Bueckers goes all out in her play and her training. Now, she has more reasons to smile after an up-and-down sophomore campaign. She sat out the 2021 summer training, recovering from an ankle surgery. In December, she underwent knee surgery to repair an anterior tibial plateau fracture and lateral meniscus tear. She endured a waiting game until she joined teammates at the end of February.

“I’m a pretty impatient person just because I want everything to happen and I want everything to come into fruition and I want to see my hard work pay off,” Bueckers said. “This year was really challenging in terms of health. … I’ve never had to miss games like that during the season, like my whole life.”

Hudy, whose own knee injury impacted her volleyball career at Maryland, felt a personal connection to Bueckers. Hudy said: “It broke my heart because (basketball and competition is) who she is and to take that away from somebody is pretty painful.”

She made it a point after the surgery to keep Bueckers thinking positive: Instead of focusing on being hurt, why not think about how the knee felt good on a particular day. The injury reinforced Bueckers’ strengths to Hudy: as someone who lifts up teammates and perseveres. Hudy watched as Bueckers practiced the patience she discussed, learning and believing improvements would come when they were meant to.

Though the Huskies fell just short of delivering Bueckers a fairytale comeback, she has found new sources of inspiration this offseason.
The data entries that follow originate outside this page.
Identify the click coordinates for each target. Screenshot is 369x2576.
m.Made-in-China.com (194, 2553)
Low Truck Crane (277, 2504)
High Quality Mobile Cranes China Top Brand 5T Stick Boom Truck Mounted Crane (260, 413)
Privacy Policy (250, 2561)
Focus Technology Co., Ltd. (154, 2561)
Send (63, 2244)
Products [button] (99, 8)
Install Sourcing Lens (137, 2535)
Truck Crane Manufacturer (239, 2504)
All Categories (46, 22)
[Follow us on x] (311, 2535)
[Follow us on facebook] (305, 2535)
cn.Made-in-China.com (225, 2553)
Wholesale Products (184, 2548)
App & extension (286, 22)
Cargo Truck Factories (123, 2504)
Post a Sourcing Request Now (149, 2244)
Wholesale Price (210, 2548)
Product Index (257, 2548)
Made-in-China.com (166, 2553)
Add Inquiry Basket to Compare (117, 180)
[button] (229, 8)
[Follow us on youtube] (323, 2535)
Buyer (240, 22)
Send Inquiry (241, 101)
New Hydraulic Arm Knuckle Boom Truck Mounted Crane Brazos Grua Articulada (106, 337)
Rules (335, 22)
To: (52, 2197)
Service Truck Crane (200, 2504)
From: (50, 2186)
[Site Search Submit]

She and Fudd attended the NBA Finals, watching the Golden State Warriors win an NBA championship. (Fudd is in a business partnership with finals MVP Steph Curry, so the two got an up-close look at the attention to detail pro players put in to reach the playoffs.) Besides witnessing the Warriors celebrate after winning, Bueckers noticed how physical the contests were and just how big NBA stars really are.

Bueckers is beginning to receive attention at the college level like what Curry receives on the NBA floor. It’s all a part of the competition that Bueckers craves, and this offseason should help her maintain an edge.

“I don’t want to get thrown around,” Bueckers said. “I want to be able to hold my ground and be able to withstand whatever any defense throws at me. I know that I’m going to face a lot of different things and the teams are going to try to be physical with me and beat me up and take me out of the game that way. So just be able to withstand that and just be able to fight through that and make sure that my body’s physically ready for that and I’m mentally ready for that, I think that’s a huge key this offseason.”